Predicting Outcomes Based on RISS Stage
The primary purpose of the R-ISS is to provide a reliable prognosis, including expected survival and time until the disease progresses. The three distinct stages—I, II, and III—translate directly into low, intermediate, and high-risk categories, each with a statistically different expected outcome. This stratification allows for clear, evidence-based discussion regarding the likely behavior of the specific myeloma. The R-ISS classification is a powerful predictor because it combines the extent of the disease (B2M/Albumin) with its biological nature (cytogenetics/LDH).
Patients classified with R-ISS Stage I, who have favorable blood markers and no high-risk genetic factors, are considered to have standard-risk disease and the most favorable outlook. Clinical data demonstrated that this group has a 5-year overall survival (OS) rate of approximately 82%. The median progression-free survival (PFS) for Stage I patients is approximately 66 months, reflecting a prolonged period of disease control. This low-risk designation frames the expectations for a longer, more manageable clinical course.
R-ISS Stage II patients fall into the intermediate-risk category, as their results do not meet the criteria for Stage I or Stage III. This group often includes patients with intermediate levels of B2M, lower Albumin, or non-high-risk cytogenetic abnormalities. The 5-year OS rate for Stage II patients is around 62%, indicating a moderate risk of adverse outcomes. The median PFS for this intermediate group is approximately 42 months.
Patients in R-ISS Stage III face the most challenging prognosis, defined by high B2M, high LDH, or the presence of high-risk cytogenetics. The 5-year OS rate for this group is about 40%, emphasizing the aggressive nature of the disease biology. The median PFS is the shortest, averaging around 29 months. This necessitates a more urgent and aggressive treatment approach from the time of diagnosis.

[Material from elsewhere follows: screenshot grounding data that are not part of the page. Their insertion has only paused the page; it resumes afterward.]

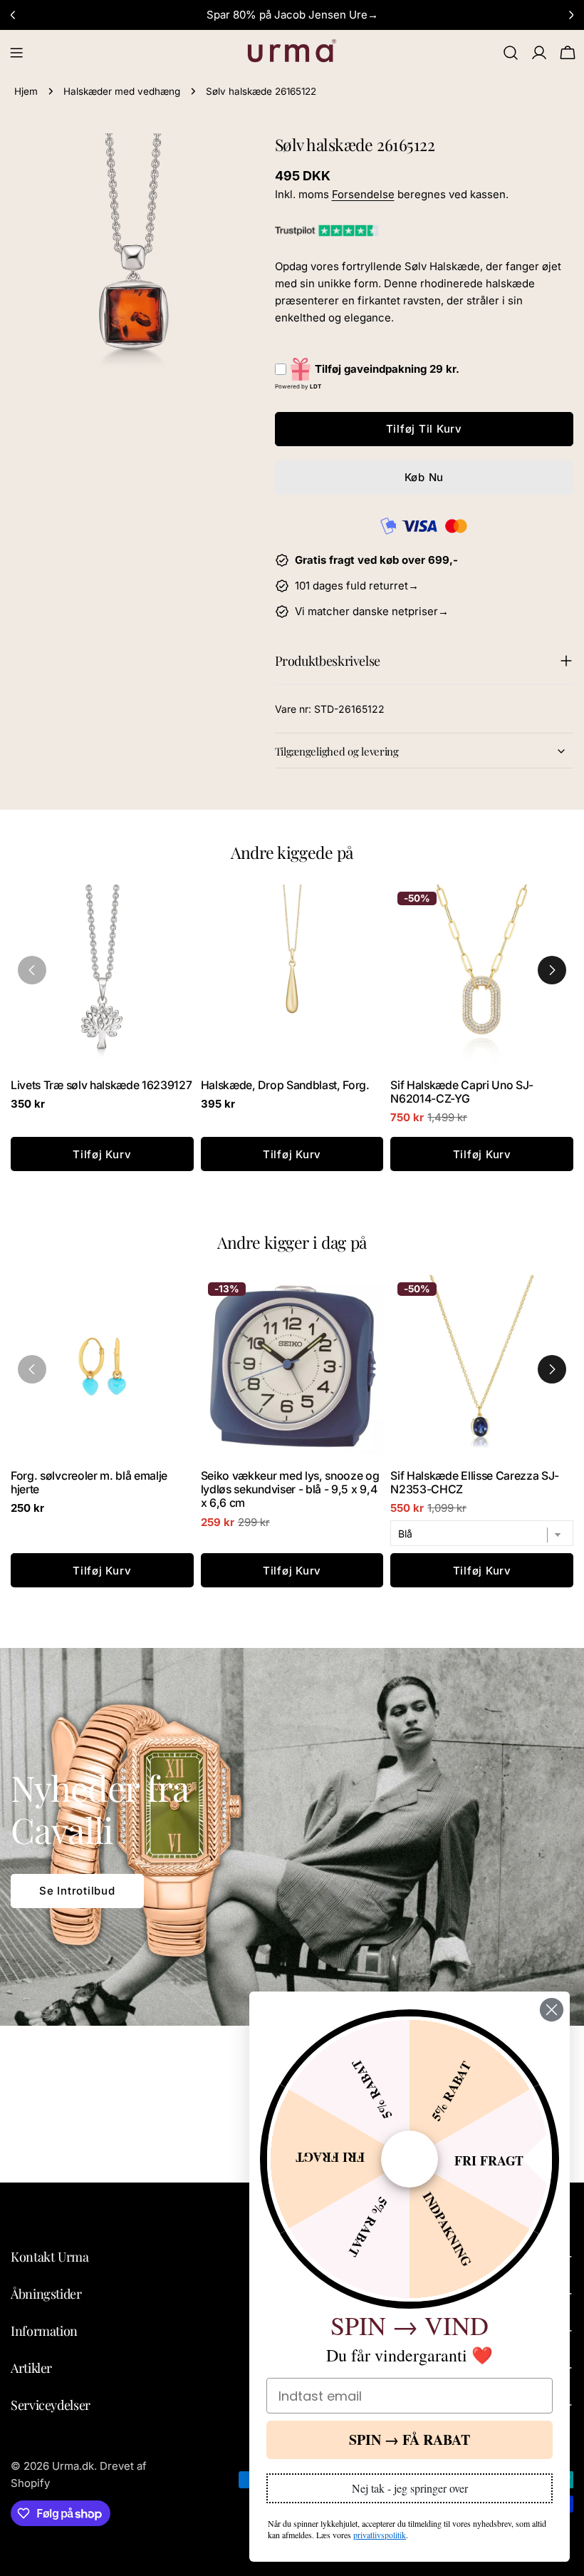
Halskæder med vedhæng (121, 91)
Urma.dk (73, 2466)
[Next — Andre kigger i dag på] (552, 1369)
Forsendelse (363, 194)
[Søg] (510, 52)
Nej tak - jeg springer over (410, 2487)
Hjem (26, 91)
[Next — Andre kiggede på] (552, 970)
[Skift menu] (16, 52)
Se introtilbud (77, 1890)
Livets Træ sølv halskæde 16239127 (101, 1085)
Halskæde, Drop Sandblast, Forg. (285, 1085)
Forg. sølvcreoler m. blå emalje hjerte (89, 1482)
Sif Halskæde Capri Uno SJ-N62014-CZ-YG (461, 1092)
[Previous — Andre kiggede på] (32, 970)
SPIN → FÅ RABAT (409, 2439)
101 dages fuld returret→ (357, 585)
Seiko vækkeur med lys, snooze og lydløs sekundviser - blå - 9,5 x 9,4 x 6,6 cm (290, 1489)
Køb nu (424, 477)
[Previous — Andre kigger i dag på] (32, 1369)
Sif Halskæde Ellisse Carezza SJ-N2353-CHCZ (474, 1482)
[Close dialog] (551, 2009)
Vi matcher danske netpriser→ (372, 611)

How Staging Guides Treatment Strategy
The R-ISS classification plays a direct role in guiding the initial treatment strategy for newly diagnosed multiple myeloma patients. Physicians use the stage to determine the intensity of therapy required to achieve a durable remission. The fundamental distinction is made between standard-risk (R-ISS I and II) and high-risk (R-ISS III) treatment protocols.

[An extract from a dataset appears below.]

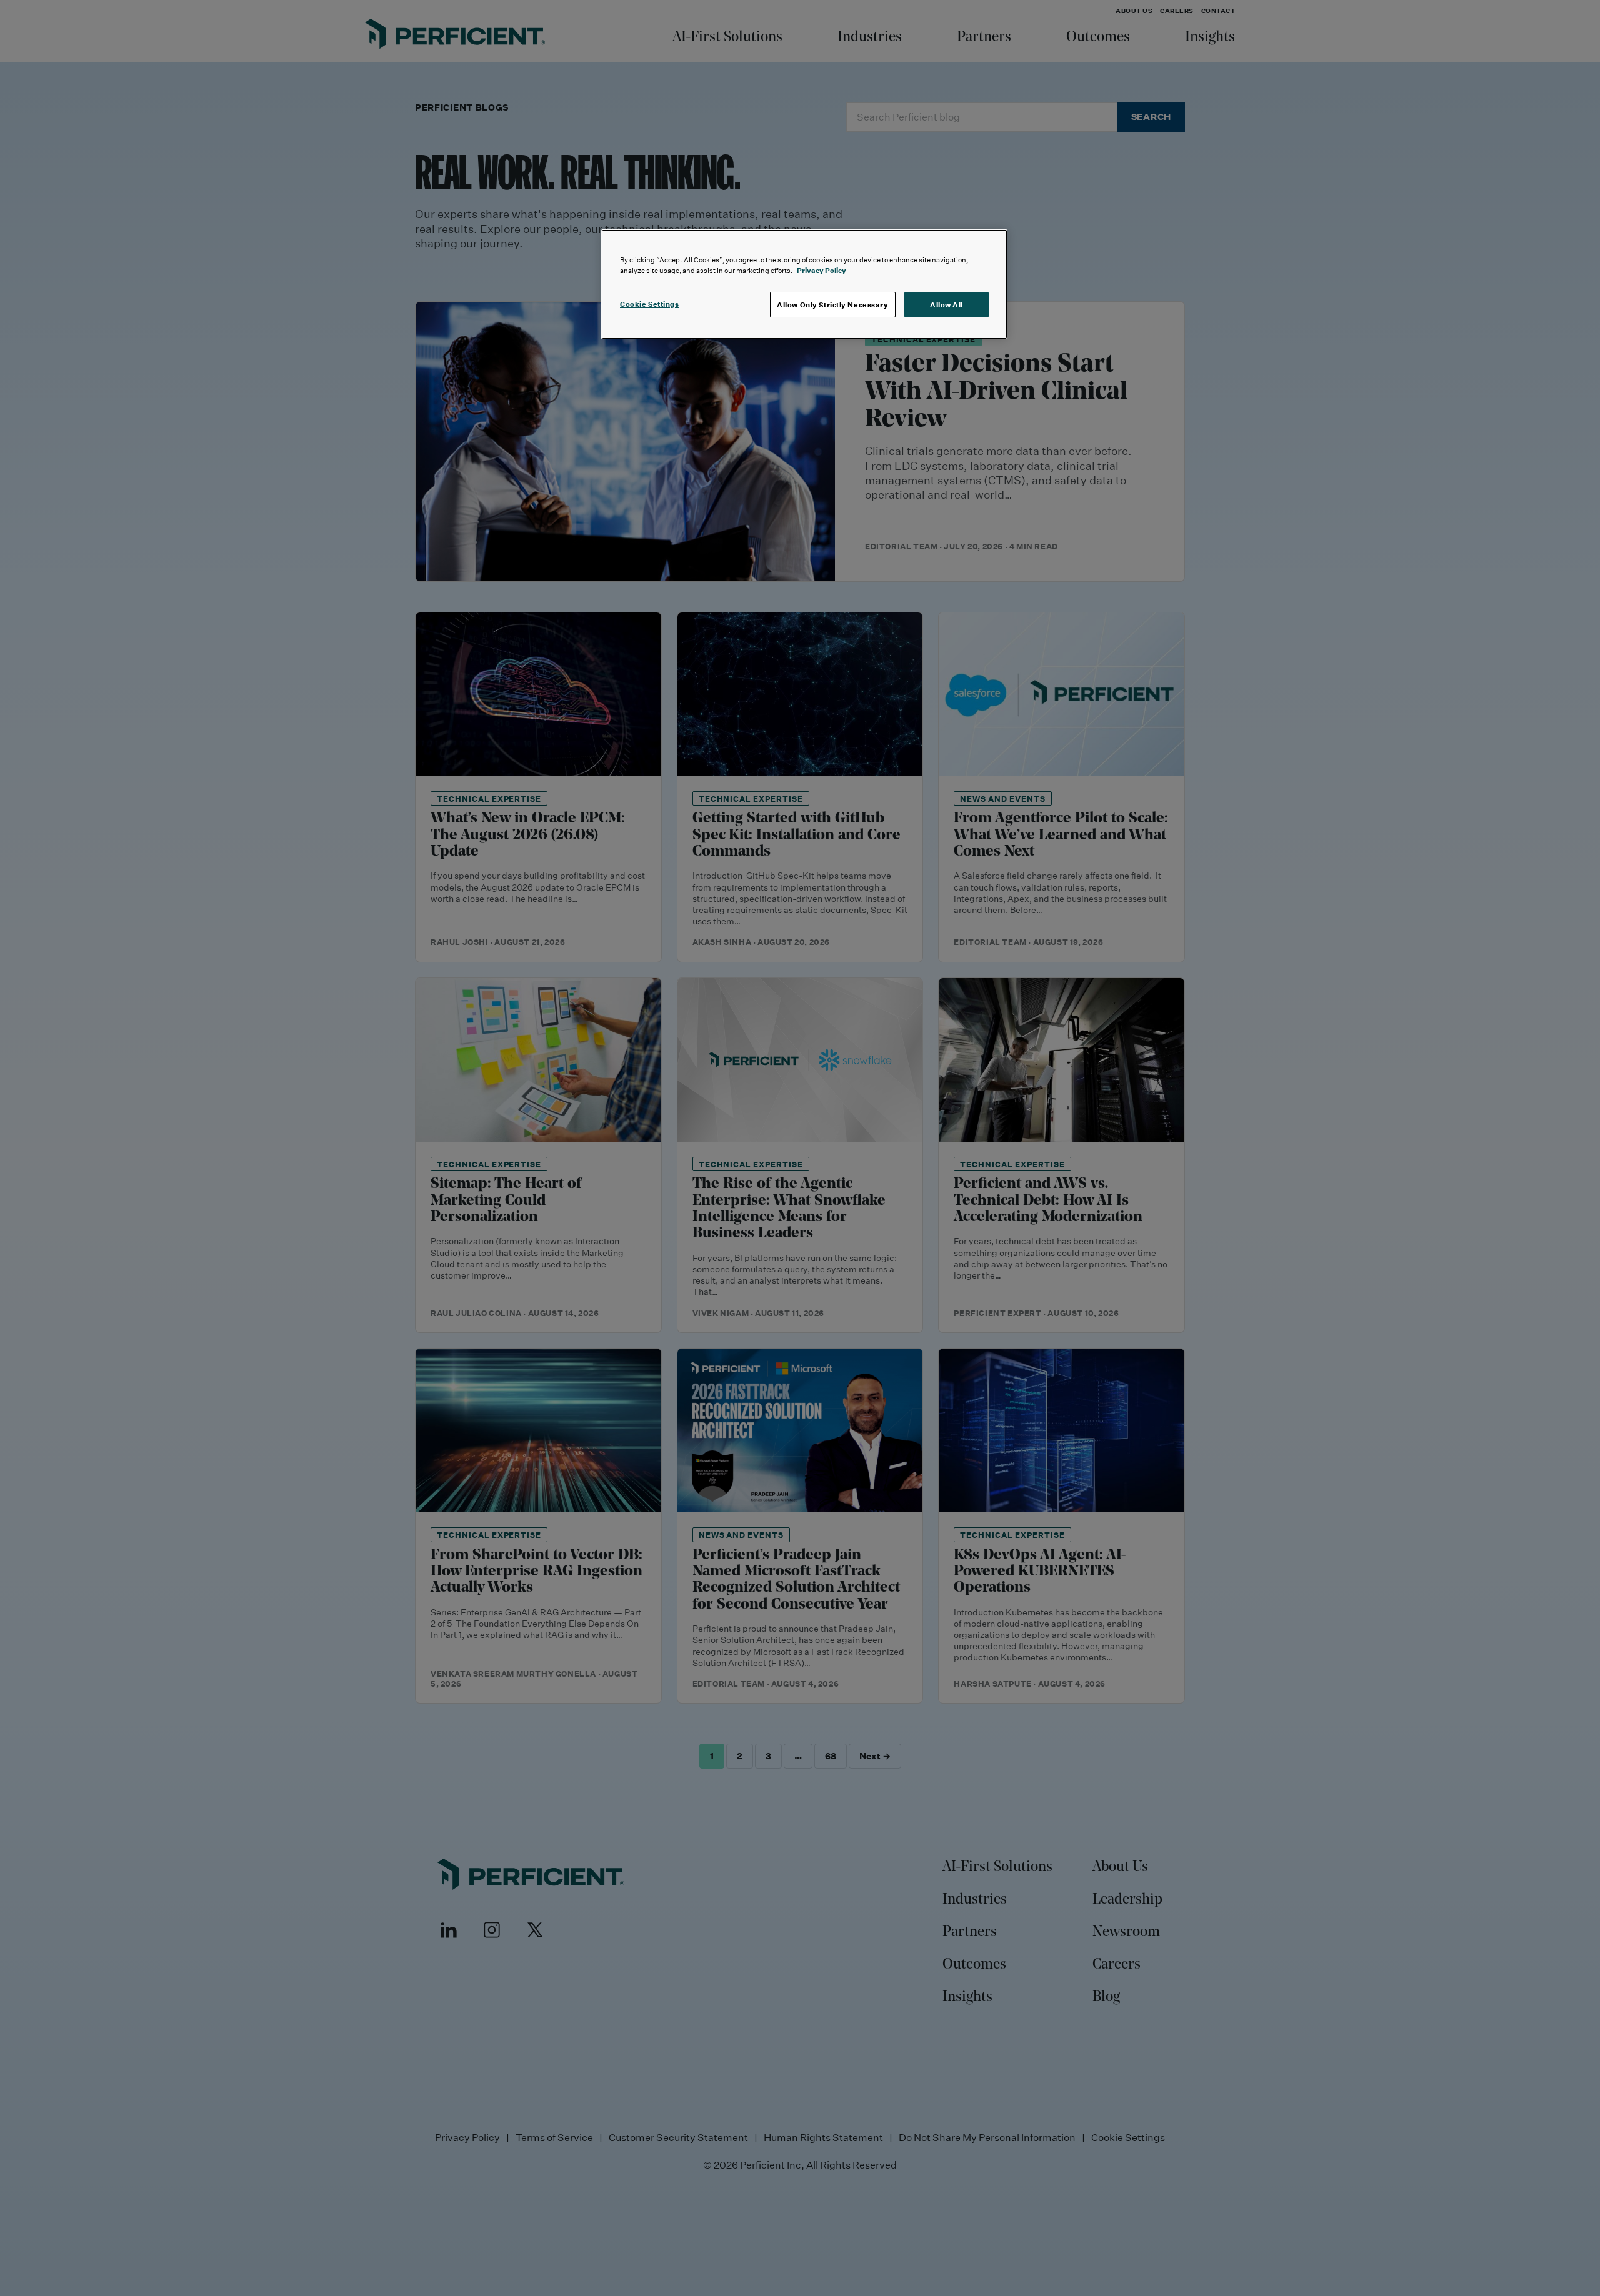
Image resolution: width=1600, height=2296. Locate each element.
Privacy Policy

For patients in the standard-risk categories (R-ISS I and II), treatment typically involves a combination of novel anti-myeloma agents, such as proteasome inhibitors and immunomodulatory drugs. The choice and duration of therapy may be less aggressive than for the high-risk group. The determination of eligibility and timing for an autologous stem cell transplantation (ASCT), where a patient’s own stem cells are used to rescue the bone marrow after high-dose chemotherapy, is a major decision influenced by the R-ISS stage.

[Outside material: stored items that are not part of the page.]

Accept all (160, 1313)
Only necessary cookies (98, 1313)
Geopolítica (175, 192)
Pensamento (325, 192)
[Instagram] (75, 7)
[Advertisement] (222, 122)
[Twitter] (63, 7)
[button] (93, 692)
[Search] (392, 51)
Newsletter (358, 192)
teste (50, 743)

Patients classified with R-ISS Stage III disease require a more intensive and aggressive treatment plan to combat resistant and rapidly proliferating myeloma cells. Treatment regimens often involve triplet or quadruplet combinations of the most potent novel agents, sometimes utilizing different drug classes simultaneously to overcome resistance. The Stage III designation may prompt the consideration of tandem (double) ASCT for eligible patients, or the immediate use of maintenance therapy to sustain remission. The staging system serves as a tool for risk-adapted therapy, ensuring treatment intensity matches the biological aggressiveness of the myeloma.